━━ The input ━━

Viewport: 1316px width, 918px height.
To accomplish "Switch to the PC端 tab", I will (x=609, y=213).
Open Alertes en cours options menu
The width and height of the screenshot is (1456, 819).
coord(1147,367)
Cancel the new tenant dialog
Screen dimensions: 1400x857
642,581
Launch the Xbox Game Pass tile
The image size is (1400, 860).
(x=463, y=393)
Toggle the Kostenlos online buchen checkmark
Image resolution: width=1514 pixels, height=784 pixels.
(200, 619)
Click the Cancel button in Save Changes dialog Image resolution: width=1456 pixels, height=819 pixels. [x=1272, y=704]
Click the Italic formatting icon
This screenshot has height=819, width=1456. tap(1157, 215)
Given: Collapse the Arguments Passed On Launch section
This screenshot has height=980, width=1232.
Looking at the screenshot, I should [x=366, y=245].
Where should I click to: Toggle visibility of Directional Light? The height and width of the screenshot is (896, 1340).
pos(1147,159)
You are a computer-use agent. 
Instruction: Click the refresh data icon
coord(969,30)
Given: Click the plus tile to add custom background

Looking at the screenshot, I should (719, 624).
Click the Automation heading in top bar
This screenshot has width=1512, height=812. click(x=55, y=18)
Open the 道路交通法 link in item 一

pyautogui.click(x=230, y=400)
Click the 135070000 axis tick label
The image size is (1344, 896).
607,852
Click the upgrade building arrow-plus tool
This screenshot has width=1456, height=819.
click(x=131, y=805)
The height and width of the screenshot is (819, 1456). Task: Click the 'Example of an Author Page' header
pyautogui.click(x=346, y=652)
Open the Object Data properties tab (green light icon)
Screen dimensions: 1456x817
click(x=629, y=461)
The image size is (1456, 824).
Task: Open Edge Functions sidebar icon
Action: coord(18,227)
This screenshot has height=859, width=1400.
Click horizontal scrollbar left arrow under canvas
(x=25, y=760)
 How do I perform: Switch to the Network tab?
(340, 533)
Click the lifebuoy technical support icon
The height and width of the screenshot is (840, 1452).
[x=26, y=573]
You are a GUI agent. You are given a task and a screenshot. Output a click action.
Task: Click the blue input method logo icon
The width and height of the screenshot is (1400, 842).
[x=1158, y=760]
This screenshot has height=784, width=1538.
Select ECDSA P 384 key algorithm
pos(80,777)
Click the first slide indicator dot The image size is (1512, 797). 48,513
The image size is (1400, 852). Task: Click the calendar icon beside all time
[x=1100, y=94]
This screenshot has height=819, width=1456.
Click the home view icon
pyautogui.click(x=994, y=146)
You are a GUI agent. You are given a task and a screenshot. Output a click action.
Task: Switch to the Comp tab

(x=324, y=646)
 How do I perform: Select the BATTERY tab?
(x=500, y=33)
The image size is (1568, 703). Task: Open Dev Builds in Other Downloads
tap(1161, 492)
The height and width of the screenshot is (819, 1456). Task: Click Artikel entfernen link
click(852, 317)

━━━

## Exercise directions
Each line above that includes the word "Launch" is to be copied.

## Answer to the problem
Launch the Xbox Game Pass tile
Given: Collapse the Arguments Passed On Launch section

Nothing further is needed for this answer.